What to produce - Give back an exact copy of the lines in the records below, from the line that has "Click the Бизнес column header" through the line that has "This screenshot has height=591, width=1306.", and nothing besides.

━━ Data supplied

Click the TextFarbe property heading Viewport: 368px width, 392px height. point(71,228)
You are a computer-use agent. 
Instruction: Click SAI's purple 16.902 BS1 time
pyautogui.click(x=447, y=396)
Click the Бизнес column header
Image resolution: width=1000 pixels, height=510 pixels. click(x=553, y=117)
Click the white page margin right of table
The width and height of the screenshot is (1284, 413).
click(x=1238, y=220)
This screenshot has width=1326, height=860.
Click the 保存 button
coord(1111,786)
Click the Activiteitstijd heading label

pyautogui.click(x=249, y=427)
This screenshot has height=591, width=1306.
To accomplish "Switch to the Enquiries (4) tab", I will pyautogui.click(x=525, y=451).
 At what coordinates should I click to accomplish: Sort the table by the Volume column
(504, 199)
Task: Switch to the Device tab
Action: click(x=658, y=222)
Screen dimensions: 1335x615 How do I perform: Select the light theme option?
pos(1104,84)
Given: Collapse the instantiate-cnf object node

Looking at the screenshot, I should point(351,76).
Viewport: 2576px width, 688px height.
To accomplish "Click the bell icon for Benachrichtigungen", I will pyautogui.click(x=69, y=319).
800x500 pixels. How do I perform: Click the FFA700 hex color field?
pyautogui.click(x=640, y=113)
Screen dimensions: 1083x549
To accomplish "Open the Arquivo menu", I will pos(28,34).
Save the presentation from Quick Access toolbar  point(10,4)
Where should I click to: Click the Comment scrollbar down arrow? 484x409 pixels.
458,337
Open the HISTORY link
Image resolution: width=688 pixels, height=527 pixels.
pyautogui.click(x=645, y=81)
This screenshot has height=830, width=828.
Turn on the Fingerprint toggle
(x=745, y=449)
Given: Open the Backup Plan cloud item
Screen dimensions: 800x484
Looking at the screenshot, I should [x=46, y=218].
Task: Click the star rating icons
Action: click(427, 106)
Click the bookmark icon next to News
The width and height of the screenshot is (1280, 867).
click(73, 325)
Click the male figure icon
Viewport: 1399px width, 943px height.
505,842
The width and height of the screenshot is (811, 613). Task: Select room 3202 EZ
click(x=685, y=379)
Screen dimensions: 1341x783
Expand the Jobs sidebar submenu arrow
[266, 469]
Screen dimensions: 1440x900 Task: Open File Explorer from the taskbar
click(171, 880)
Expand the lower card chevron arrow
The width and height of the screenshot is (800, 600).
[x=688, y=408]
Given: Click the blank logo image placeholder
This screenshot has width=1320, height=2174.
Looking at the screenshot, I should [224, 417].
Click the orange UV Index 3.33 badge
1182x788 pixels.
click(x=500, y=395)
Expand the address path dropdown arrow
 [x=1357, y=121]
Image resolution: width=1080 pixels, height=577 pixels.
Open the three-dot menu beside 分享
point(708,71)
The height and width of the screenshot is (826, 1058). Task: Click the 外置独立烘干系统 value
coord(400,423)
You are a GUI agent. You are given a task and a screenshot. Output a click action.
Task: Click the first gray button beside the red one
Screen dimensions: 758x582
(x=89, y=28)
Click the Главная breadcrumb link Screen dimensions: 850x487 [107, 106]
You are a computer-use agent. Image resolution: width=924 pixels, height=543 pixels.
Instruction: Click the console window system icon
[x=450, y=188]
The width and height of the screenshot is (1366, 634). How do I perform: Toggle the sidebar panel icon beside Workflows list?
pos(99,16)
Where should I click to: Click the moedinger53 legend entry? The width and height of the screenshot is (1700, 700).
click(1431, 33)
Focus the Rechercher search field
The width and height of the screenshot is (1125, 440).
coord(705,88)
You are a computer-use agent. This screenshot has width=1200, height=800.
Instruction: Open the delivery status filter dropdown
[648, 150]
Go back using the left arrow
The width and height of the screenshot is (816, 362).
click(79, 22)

━━━━

Final answer -
Click the Бизнес column header
Image resolution: width=1000 pixels, height=510 pixels. click(x=553, y=117)
Click the white page margin right of table
The width and height of the screenshot is (1284, 413).
click(x=1238, y=220)
This screenshot has width=1326, height=860.
Click the 保存 button
coord(1111,786)
Click the Activiteitstijd heading label

pyautogui.click(x=249, y=427)
This screenshot has height=591, width=1306.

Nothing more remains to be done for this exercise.